Paul explains that the two songs Tamra Hayden had been working on when I arrived—“Mountain Thyme” and “Greensleeves”—are for Traditions, Tartan, and Tears ; a compilation featuring many of the performers from Angus Mohr’s Christmas Pageant CD. Traditions, Tartan, and Tears, is intended to launch Mohr Fire’s Nice Niche Music, which Paul describes as a, “Common thread catalogue that includes what we do and have done, but also goes beyond it.”
They’re also a couple sessions into the new Angus Mohr Album. Paul says, “[It’s] hard to record with everybody’s schedule. We’re further along now than two months ago. We’ve got over half—closer to two thirds—that are started. We’ve got some [songs] that haven’t been written or selected yet. We’re terrible about being almost done and then saying: let’s do one more thing.”
Matt nods. “If we had ten days, ten or twelve hours a day, even eight hours a day, we could crank it out.”
Paul adds, “It’s a challenging process because we want to move along, but trying to make it successful here, trying to own businesses, get jobs, work at jobs… no one can afford to take the full-time musician’s vow of poverty. So we just do whatever we can do, however we can do it. It’s time to have a new album. I’d still like to have one by Christmas. I’d like to have the 2nd annual Angus Mohr Christmas Party and Potluck at Jonathan’s be a CD release as well.”

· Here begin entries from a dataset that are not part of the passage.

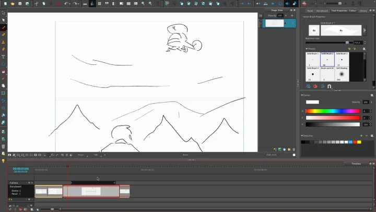Select the Text tool in the left toolbar
The image size is (376, 212).
click(x=4, y=57)
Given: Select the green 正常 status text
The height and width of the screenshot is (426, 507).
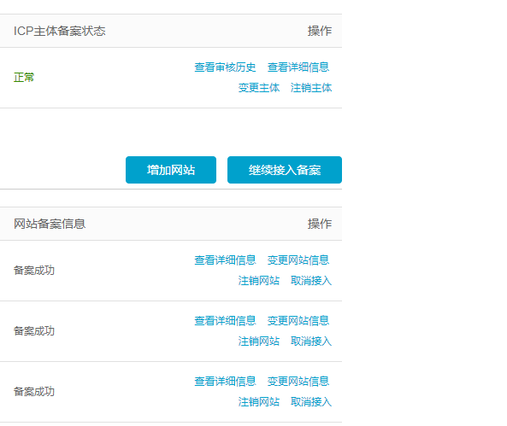Looking at the screenshot, I should click(x=24, y=78).
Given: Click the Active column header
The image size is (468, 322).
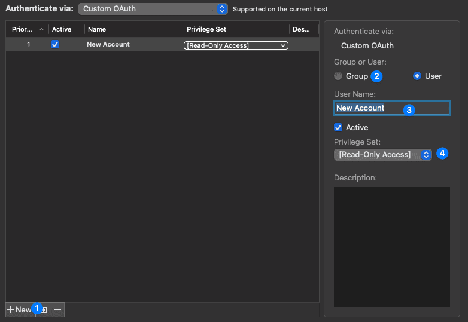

Paul shrugs, “I don’t know how realistic it is. The recording process is very different than playing live. It’s equally [as] frustrating as it is satisfying. You always know that you can go for perfection, but as human beings it’s hard to get. You have to settle for what is as close to perfect as is reasonable.
“I can’t think of any song that I sing, that is recorded, that I think is perfect. There’s always something that I wish I could go back and do again. A lot of it is just personal preference. It isn’t necessarily a bad note or bad inflection or anything else. Perfection would be listening to a piece of music that I didn’t want to change…perfection is a momentary thing.”
Matt grins, nodding, “[You hear it and think] wait a second, that’s not what I wanted to be… forever. There are some things that you’re never really happy with, but that’s how it’s gonna be. That’s what it is.”
Paul says, “It’s sort of a joke that you’re done with your album when you run out of money. As long as you have money, there are more things that you want to do. It’s good to have a producer, someone else to be in charge of that, because they’ll tell you that you’ve got it.”
I asked Matt and Paul a final, somewhat cheesy, question: If you had the form of dementia that causes the same musical hallucination to loop endlessly through your mind, which song would you want it to be?
Matt’s choice was thematic, “Pink Floyd’s, ‘Brain Damage’ and ‘Eclipse.’” Two songs most of us think of as one song, which we mistakenly call “Dark Side of the Moon.”
Paul’s, classical, “Either the second movement of Dvorak’s New World Symphony, or the fourth movement of Beethoven’s Ninth.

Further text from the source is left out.